L'entrée messianique de Jésus à Jérusalem

§559
Comment Jérusalem va-t-elle accueillir son Messie? Alors qu'il s'était toujours dérobé aux tentatives populaires de le faire roi (cf. Jn 6, 15), Jésus choisit le temps et prépare les détails de son entrée messianique dans la ville de «David, son père» (Lc 1, 32; cf. Mt 21, 1-11) Il est acclamé comme le fils de David, celui qui apporte le salut (»Hosanna» veut dire «sauve donc!», «donne le salut!»). Or «Roi de Gloire» (Ps 24, 7-10) entre danssaVille «monté sur un ânon» (Za 9, 9): il ne conquiert pas la Fille de Sion, figure de son Église, par la ruse ni par la violence, mais par l'humilité qui témoigne de la Vérité (cf. Jn 18, 37). C'est pourquoi les sujets de son Royaume, ce jour-là, sont les enfants (cf. Mt 21, 15-16; Ps 8, 3) et les «pauvres de Dieu», qui l'acclament comme les anges l'annonçaient aux bergers (cf. Lc 19, 38; 2, 14).
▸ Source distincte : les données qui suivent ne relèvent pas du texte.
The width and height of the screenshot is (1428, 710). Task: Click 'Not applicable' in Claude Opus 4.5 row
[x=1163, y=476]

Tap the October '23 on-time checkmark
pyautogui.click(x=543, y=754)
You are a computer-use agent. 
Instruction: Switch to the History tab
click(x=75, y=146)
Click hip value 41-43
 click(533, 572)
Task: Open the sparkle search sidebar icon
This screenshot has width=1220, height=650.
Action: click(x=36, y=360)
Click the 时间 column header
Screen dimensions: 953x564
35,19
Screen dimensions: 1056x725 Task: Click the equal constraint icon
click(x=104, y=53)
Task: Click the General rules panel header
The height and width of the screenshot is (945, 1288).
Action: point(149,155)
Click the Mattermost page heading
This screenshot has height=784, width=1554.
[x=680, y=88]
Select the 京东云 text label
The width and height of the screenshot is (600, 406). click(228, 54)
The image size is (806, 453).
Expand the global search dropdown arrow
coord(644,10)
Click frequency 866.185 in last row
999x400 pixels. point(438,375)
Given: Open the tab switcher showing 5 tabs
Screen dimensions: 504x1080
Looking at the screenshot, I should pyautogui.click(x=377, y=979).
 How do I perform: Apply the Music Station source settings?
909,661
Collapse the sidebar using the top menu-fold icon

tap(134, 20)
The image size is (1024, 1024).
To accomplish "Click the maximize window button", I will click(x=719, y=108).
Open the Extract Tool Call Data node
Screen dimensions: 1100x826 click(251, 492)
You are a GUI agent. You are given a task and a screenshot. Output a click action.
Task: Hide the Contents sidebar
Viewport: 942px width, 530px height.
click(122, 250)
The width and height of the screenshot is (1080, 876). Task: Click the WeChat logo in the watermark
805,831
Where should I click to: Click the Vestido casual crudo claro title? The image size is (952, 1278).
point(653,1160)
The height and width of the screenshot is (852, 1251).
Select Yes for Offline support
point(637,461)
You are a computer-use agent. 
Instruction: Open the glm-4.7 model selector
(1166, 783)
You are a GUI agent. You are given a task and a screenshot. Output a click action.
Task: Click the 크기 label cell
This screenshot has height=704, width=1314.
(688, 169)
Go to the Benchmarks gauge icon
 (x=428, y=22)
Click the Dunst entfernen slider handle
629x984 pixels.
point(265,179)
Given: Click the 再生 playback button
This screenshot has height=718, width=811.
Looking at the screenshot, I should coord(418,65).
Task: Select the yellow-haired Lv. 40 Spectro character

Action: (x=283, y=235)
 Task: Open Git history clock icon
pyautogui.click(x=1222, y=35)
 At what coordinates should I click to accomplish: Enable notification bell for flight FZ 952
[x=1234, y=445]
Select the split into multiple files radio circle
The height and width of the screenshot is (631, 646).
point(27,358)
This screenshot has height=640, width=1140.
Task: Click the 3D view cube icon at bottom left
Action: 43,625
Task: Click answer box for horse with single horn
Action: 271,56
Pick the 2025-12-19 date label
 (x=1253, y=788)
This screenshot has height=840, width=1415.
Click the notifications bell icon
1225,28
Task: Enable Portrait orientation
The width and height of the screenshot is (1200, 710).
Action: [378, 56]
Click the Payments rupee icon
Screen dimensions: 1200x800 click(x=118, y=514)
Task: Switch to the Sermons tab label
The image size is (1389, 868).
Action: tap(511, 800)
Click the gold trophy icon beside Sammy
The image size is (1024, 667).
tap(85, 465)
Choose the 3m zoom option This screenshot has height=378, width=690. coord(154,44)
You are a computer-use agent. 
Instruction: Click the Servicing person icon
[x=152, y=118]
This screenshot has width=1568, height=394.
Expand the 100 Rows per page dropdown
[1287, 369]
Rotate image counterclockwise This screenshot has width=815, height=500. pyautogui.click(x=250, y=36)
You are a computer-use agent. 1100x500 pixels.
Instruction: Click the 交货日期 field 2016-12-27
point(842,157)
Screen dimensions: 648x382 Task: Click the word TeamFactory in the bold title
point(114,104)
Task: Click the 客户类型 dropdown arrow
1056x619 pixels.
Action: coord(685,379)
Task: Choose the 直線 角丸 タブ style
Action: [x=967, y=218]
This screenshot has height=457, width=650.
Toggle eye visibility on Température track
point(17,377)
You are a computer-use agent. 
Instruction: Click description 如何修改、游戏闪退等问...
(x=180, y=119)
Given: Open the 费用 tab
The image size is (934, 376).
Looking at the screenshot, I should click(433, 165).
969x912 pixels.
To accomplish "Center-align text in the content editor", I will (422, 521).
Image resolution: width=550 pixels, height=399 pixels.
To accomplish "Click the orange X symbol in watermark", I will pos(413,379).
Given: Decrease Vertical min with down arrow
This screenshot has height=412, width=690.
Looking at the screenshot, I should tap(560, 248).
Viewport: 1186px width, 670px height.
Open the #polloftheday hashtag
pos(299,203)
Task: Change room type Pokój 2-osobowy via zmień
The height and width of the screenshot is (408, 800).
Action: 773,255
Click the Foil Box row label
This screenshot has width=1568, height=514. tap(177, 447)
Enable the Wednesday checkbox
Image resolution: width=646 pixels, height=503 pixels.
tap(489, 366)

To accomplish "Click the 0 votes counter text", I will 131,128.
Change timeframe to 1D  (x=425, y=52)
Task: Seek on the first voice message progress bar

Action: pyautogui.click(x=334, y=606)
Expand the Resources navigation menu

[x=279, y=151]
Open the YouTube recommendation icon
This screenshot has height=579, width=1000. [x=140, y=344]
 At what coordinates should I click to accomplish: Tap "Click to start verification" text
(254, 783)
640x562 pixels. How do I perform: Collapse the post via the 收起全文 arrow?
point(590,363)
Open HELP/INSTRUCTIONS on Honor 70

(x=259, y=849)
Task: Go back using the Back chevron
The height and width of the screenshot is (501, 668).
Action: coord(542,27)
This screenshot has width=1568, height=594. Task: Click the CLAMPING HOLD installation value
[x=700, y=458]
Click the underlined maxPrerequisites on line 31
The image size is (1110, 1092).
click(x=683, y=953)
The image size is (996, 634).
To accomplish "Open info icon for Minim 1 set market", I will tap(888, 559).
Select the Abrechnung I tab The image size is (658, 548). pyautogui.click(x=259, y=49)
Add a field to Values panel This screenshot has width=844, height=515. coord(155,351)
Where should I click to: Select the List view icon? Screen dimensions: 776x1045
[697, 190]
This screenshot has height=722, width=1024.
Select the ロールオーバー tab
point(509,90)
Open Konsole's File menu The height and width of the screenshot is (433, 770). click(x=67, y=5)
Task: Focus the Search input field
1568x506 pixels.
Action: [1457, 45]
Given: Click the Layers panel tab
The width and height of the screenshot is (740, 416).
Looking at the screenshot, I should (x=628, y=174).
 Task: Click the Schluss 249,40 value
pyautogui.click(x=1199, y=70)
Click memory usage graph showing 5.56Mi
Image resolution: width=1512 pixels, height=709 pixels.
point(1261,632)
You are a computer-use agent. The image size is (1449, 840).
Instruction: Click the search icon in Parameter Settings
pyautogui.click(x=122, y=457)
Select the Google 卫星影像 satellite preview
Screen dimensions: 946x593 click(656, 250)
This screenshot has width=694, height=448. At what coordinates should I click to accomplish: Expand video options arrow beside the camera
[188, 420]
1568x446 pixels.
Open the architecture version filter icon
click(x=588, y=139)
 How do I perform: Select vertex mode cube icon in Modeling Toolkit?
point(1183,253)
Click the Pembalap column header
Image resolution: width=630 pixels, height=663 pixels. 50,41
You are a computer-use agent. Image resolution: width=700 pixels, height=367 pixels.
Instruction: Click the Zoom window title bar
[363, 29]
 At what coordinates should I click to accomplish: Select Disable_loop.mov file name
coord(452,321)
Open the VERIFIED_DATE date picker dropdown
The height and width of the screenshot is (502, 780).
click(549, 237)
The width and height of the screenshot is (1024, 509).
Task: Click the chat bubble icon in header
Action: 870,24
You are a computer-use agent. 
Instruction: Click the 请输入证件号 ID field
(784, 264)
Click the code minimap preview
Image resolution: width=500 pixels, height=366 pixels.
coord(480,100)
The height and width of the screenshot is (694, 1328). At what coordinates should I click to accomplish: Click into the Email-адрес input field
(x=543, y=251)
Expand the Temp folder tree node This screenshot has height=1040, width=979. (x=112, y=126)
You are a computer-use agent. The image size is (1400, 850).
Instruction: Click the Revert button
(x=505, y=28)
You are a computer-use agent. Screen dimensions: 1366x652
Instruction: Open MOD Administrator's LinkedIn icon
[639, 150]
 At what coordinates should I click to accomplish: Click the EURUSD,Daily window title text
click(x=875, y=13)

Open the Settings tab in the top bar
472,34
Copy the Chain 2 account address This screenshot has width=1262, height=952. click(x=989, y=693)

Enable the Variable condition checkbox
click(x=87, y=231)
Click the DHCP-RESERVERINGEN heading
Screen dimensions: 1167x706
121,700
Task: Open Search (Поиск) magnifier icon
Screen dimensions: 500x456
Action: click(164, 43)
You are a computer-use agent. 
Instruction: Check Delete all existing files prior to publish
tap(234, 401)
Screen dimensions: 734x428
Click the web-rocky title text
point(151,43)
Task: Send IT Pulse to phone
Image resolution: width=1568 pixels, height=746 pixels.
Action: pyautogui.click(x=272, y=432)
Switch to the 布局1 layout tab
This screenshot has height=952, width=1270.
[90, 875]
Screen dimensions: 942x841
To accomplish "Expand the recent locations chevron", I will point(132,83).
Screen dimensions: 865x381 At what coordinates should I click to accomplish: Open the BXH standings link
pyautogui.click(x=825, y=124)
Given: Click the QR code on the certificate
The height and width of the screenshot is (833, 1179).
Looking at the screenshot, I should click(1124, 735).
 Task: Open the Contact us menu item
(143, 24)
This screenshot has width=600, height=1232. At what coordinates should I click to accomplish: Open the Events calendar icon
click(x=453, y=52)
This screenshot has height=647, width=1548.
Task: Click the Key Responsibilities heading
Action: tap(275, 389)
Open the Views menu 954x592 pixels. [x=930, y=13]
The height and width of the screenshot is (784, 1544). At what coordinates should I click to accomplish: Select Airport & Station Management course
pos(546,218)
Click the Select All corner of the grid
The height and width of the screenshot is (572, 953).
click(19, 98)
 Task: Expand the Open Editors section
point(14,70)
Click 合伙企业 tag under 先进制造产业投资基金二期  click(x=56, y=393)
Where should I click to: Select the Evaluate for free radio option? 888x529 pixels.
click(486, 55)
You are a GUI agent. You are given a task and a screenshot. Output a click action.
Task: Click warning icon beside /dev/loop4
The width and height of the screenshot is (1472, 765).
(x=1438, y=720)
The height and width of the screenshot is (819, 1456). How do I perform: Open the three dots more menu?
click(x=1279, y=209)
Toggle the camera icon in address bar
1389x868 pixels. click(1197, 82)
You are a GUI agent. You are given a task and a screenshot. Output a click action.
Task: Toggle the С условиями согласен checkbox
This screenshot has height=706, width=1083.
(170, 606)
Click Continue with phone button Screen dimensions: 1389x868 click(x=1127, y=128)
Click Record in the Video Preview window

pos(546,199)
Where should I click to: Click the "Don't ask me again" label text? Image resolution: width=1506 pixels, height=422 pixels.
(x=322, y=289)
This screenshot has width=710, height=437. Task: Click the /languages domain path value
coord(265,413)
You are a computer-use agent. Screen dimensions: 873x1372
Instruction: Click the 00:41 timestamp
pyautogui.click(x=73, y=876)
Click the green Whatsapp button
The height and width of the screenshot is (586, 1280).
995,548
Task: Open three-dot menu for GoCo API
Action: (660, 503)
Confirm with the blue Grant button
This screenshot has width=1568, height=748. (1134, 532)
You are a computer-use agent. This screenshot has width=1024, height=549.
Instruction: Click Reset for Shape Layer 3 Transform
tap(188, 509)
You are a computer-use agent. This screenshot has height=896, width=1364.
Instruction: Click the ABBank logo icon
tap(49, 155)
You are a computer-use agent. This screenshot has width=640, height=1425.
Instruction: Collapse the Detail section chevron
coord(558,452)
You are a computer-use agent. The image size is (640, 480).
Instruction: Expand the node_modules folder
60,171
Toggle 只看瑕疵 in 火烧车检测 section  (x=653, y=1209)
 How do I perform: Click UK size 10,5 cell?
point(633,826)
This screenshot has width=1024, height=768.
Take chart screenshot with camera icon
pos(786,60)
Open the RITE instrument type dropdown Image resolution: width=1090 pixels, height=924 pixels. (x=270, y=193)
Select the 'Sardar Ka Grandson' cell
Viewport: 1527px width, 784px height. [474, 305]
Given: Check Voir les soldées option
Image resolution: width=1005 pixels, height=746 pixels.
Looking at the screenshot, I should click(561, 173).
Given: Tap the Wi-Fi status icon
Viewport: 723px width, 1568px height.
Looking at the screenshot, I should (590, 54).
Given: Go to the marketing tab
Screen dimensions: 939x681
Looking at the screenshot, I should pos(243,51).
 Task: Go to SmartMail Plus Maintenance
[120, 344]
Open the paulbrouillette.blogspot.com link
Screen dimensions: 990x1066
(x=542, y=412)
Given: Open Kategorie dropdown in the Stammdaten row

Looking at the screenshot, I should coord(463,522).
Leur acclamation, «Béni soit celui qui vient au nom du Seigneur» (Ps 118, 26), est reprise par l'Église dans le «Sanctus» de la liturgie eucharistique pour ouvrir le mémorial de la Pâque du Seigneur.

§560
L'entrée de Jésus à Jérusalem manifeste la Venue du Royaume que le Roi-Messie va accomplir par la Pâque de sa Mort et de sa Résurrection. C'est par sa célébration, le dimanche des Rameaux, que la liturgie de l'Église ouvre la grande Semaine Sainte.

EN BREF

§561
«Toute la vie du Christ fut un continuel enseignement: ses silences, ses miracles, ses gestes, sa prière, son amour de l'homme, sa prédilection pour les petits et les pauvres, l'acceptation du sacrifice total sur la Croix pour la rédemption du monde, sa Résurrection sont l'actuation de sa parole et l'accomplissement de la Révélation» (CT 9).

§562
Les disciples du Christ doivent se conformer à Lui jusqu'à ce qu'il soit formé en eux (cf. Ga 4, 19). «C'est pourquoi nous sommes assumés dans les mystères de sa vie, configurés à lui, associés à sa mort et à sa Résurrection, en attendant de l'être à son Règne» (LG 7).

§563
Berger ou Mage, on ne peut atteindre Dieu ici-bas qu'en s'agenouillant devant la crèche de Bethléem et en l'adorant caché dans la faiblesse d'un enfant.

§564
Par sa soumission à Marie et Joseph, ainsi que par son humble travail pendant de longues années à Nazareth, Jésus nous donne l'exemple de la sainteté dans la vie quotidienne de la famille et du travail.

§565
Dès le début de sa vie publique, à son baptême, Jésus est le «Serviteur», entièrement consacré à l'oeuvre rédemptrice qui s'accomplira par le «baptême» de sa passion.

§566
La tentation au désert montre Jésus, Messie humble qui triomphe de Satan par sa totale adhésion au dessein de salut voulu par le Père.

§567
Le Royaume des cieux a été inauguré sur la terre par le Christ. «Il brille aux yeux des hommes dans la parole, les oeuvres et la présence du Christ» (LG 5). L'Église est le germe et le commencement de ce Royaume. Ses clefs sont confiées à Pierre.

§568
La Transfiguration du Christ a pour but de fortifier la foi des apôtres en vue de la passion: la montée sur la «haute montagne» prépare la montée au Calvaire. Le Christ, Tête de l'Église, manifeste ce que son Corps contient et rayonne dans les sacrements: «l'espérance de la Gloire» (Col 1, 27) (cf. S. Léon le Grand, serm. 51, 3: PL 54, 310C).

§569
Jésus est monté volontairement à Jérusalem tout en sachant qu'il y mourrait de mort violente à cause de la contradiction de la part des pécheurs (cf. He 12, 3)..

§570
L'entrée de Jésus à Jérusalem manifeste la venue du Royaume que le Roi-Messie, accueilli dans sa ville par les enfants et les humbles de coeur, va accomplir par la Pâque de sa Mort et de sa Résurrection.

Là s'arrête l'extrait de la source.